The recent wave of net zero targets has put the Paris Agreement’s 1.5°C within striking distance. The Climate Action Tracker (CAT) has calculated that global warming by 2100 could be as low as 2.1°C as a result of all the net zero pledges announced as of November 2020.
Included in our new modelling is the announcement by China in September 2020 that it intends to reach carbon neutrality before 2060, which reduces the CAT end of century warming estimate by 0.2 to 0.3°C alone. Assuming carbon neutrality in the USA by 2050, as proposed by President-Elect Biden, would reduce warming by another 0.1°C. South Africa, Japan, South Korea and Canada have also recently announced net-zero targets. In total, 127 countries responsible for around 63% of emissions are considering or have adopted net zero targets.
Net zero targets are not enough, governments must adopt stronger 2030 targets
While 2050 net zero targets are commendable, governments must now adopt stronger 2030 targets (nationally determined contributions or NDCs) to deliver on their net zero goals, and close the remaining emissions gap to 1.5°C. The end of 2020 deadline to submit new and updated NDCs is fast approaching. These strengthened NDCs are critical to ensuring governments can meet their mid-century net zero targets. Governments must also develop detailed implementation plans to support these targets.
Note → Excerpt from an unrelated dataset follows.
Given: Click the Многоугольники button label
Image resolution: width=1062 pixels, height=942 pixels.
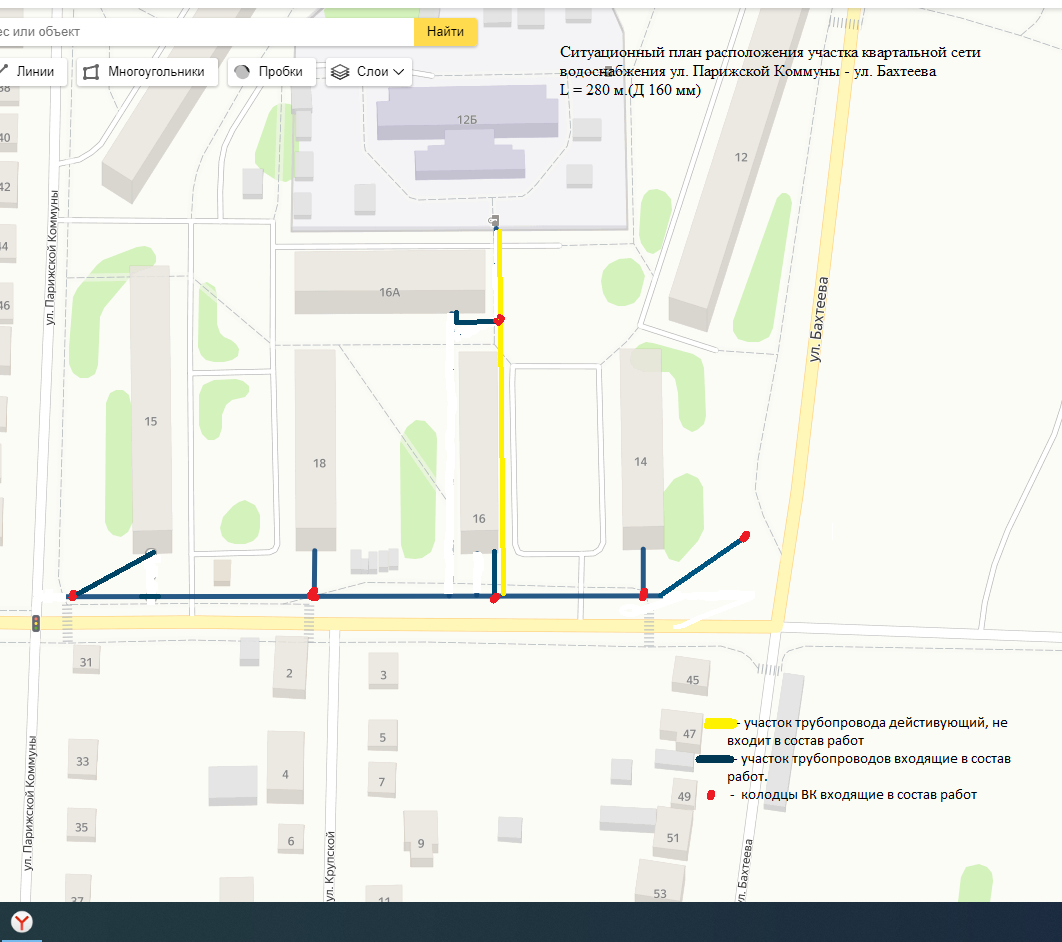Looking at the screenshot, I should 156,72.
However, there remains little positive movement by governments to improve their 2030 NDC targets since Paris in 2015. As of November 2020, no large emitter had submitted a substantially updated NDC since the adoption of the Paris Agreement. Moreover, governments' current policies put them on a warming trajectory of 0.8°C higher than our optimistic net zero target assessment.
Paris is driving action
It is clear the Paris Agreement is driving climate action. On the eve of its five-year anniversary, a survey of past Climate Action Tracker assessments shows that the temperature estimates for end-of-century warming have been falling for both the targets and real-world emissions projections.
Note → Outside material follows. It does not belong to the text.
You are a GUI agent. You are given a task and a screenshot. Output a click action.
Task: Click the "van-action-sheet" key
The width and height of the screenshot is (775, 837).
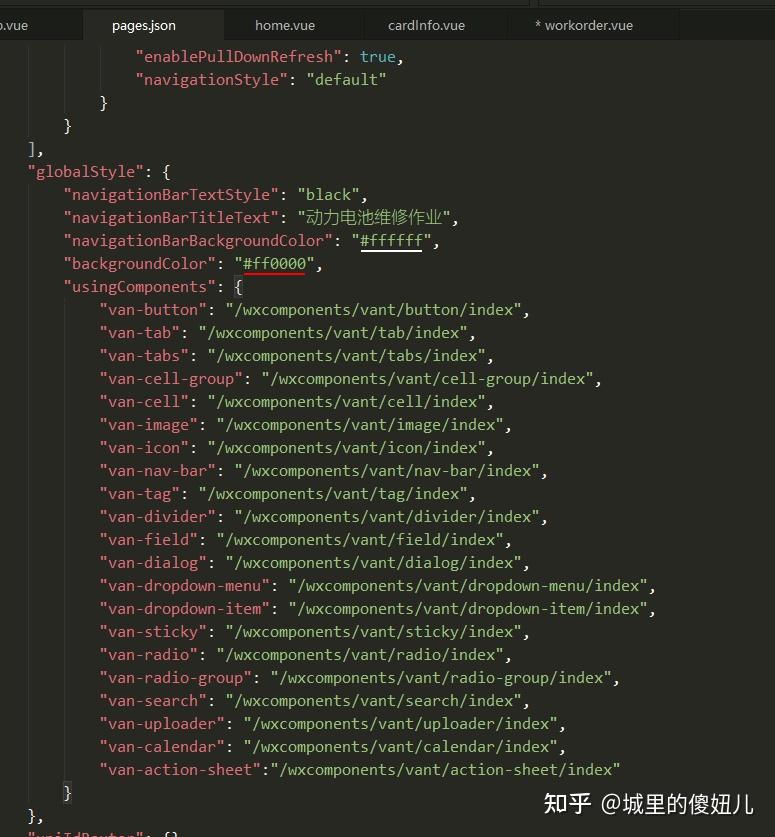point(180,770)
End of century warming estimates for real-world emissions have fallen by 0.7°C in the last five years. Our temperature estimate of real-world action based on all adopted national policies (‘current policies’ scenario) has substantially decreased by 0.7°C from 3.6°C in 2015 in to 2.9°C today. Implementation of new policies, increased use of renewable energy, a downturn in the use of coal and lower economic growth assumptions (both prior to and because of the pandemic) are responsible for the lion’s share of the drop.
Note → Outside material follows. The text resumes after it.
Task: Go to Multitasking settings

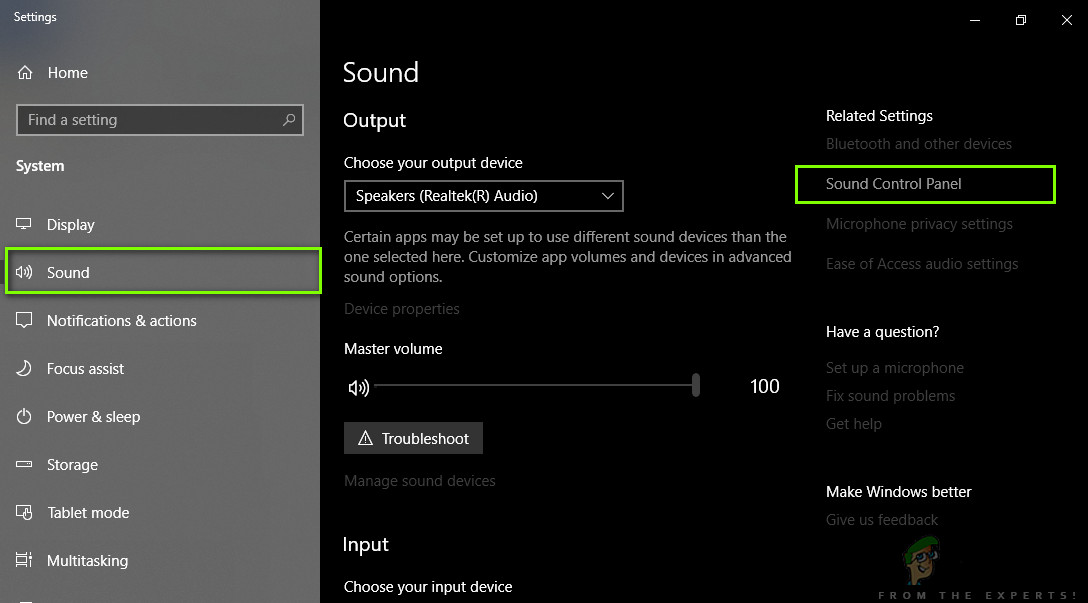Action: (x=87, y=561)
End of century warming estimates for targets have fallen by 0.5°C due to the new net zero targets and in total by 1.4°C through Paris pledges. The Climate Action Tracker began analysing the effect of targets and pledges on warming in 2009. At that time, our estimate stood at 3.5°C. The first major improvement in this estimate occurred in the lead-up to the Paris summit in 2015, as governments began announcing their intended contributions (INDCs). By the time, the Paris Agreement was adopted, the CAT temperature estimate fell significantly to 2.7°C. Our current temperature estimate as of November 2020 is 2.6°C.
In the years between Paris and now, the estimate rose in the aftermath of the USA and Russia abandoning targets, then fell again, along with real world emission trends.